Remoulding workers' rights: French plastics maker puts Macron reforms to the test
Record ID:
1437839
Remoulding workers' rights: French plastics maker puts Macron reforms to the test
- Title: Remoulding workers' rights: French plastics maker puts Macron reforms to the test
- Date: 21st October 2019
- Summary: MENETOU-RATEL, FRANCE (OCTOBER 3, 2019) (REUTERS) (SOUNDBITE) (French) OWNER OF PLASTI TREMP PLASTICS FACTORY, JEAN-PASCAL GODON, SAYING: "I sincerely think that in the coming years, we cannot continue with a 35-working week. Whichever government is in power, they don't want to say it because it upsets people but we cannot continue like this. So, I would rather anticipate that, sign the agreement, and that means we have a long-term plan which will last for quite some time." WOMAN CARRYING TRAY OF RUBBER PIECES VARIOUS OF WORKER CUTTING RUBBER ITEM PLASTI TREMP MAINTENANCE DEPARTMENT EMPLOYEE AND UNION REPRESENTATIVE, BRICE THOMAS, AT WORK (SOUNDBITE) (French) PLASTI TREMP MAINTENANCE DEPARTMENT EMPLOYEE AND UNION REPRESENTATIVE, BRICE THOMAS, SAYING: "We weren't in agreement on everything, with regard to overtime hours which weren't paid 25 percent more compared to normal hours but 10 percent instead, but in the end they remained at 25 percent. There were also the unpaid sick days - five unpaid sick days - which was hard. We talked to employees about it, with coworkers, and it's true that when we're missing people, we work in a more stressful environment than when we're all here. I wouldn't say we're working "just in time" but we just have enough employees."
- Embargoed: 4th November 2019 11:22
- Keywords: France labour reforms Emmanuel Macron performance collective agreement 35 hours sick leave plastics
- Location: MENETOU-RATEL, MAUBEUGE AND PARIS, FRANCE
- City: MENETOU-RATEL, MAUBEUGE AND PARIS, FRANCE
- Country: France
- Topics: Lawmaking,Government/Politics
- Reuters ID: LVA003B21IPTZ
- Aspect Ratio: 16:9
- Story Text: Last year, Brice Thomas, a worker at a French plastics factory, gathered together his fellow workers in the plant's finishing workshop and told them that, at a meeting with bosses, he had signed away some of their paid sick leave.

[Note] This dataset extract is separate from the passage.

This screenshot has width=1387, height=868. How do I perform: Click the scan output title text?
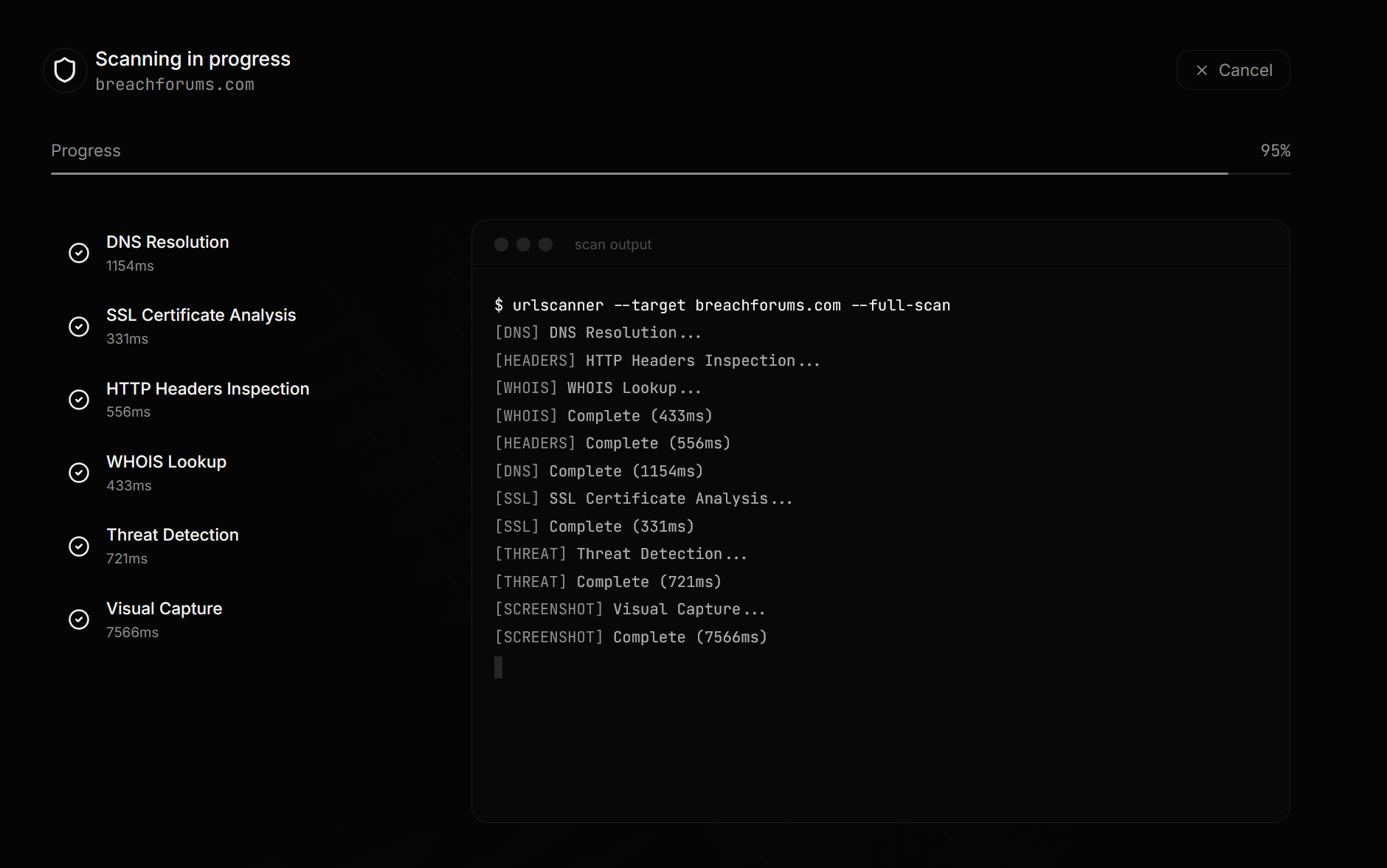(x=613, y=245)
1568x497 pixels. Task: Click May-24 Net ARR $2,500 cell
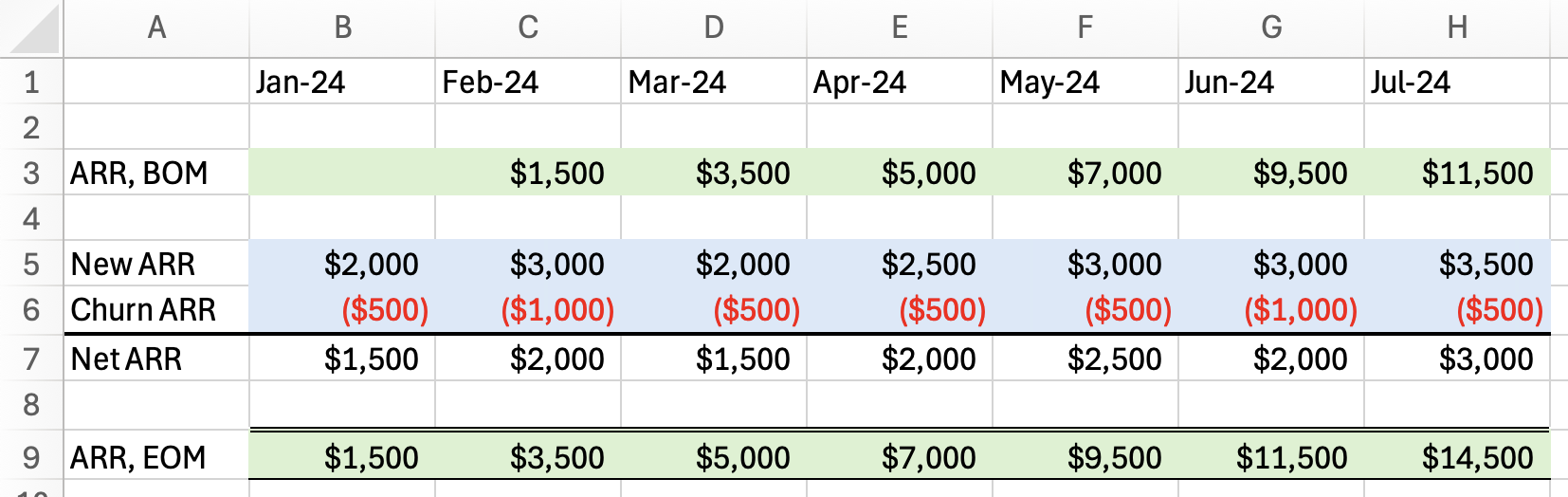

But ultimately, the workers agreed to the change - and a series of other dilutions of their employee protections - because, they said, they trusted the bosses and they understood the plant needed to be competitive in a tough global market.
The outcome at the plant was possible because two years ago French President Emmanuel Macron pushed through measures aimed at liberalising France's highly regulated labour market and reducing the nearly double-digit jobless rate, double that in Britain and markedly higher than Germany.
Macron has not yet achieved his aim. Only 200 companies have so far adopted the type of agreement used at the plastics plant, and on a national level Macron faces fierce resistance from trade unions.
However, the case of Plasti-Tremp, a family-run business near Sancerre, a picturesque French village famous for its wine, offers a glimpse of the changes that are possible when Macron's reform drive aligns with interests on the ground.
The firm specialises in plastic coating, such as the concertina-shaped covers that go round vehicle gear shift sticks, and puts the plastic hand grips on metal pliers.
Competition is from China and eastern Europe for its low-value-added products, and from Germany and Scotland for more sophisticated components. French labour regulations push up costs.
"While I'm walking at a certain pace, the world is running", Jean-Pascal Godon, who created the company with his wife in 1986 on a part of his father's farm property, said.
That is why, when Macron's Labour law reform came along, he took advantage of it. His company was one of the first to sign a performance collective agreement, a tool that allows him to adjust salaries and working hours, and to increase mobility without having to prove he faces financial difficulties.
Workers who refuse changes can be laid off, and can't challenge their dismissal in an employment tribunal.
Working time at Plasti-Tremp went from 35 hours to 39 hours a week. The company also stopped fully compensating the first few days of sick leave to reduce non-justified absenteeism among workers.
If business lawyers and employers federations applaud those changes, trade unions fear for their cherished protection system that limited the ravages of an uncontrolled free market.
"People from all around the world envy our system, and we are dismantling it", a senior official at Force Ouvriere union, Michel Beaugas, said to Reuters.
Still, Joseph Tayefeh, the head of Plastalliance, an employer federation for the plastics sector, defended the agreement, saying workers' purchasing power has increased as a consequence of past companies signing the accords.
"We could say that we're in a win-win relationship," he said.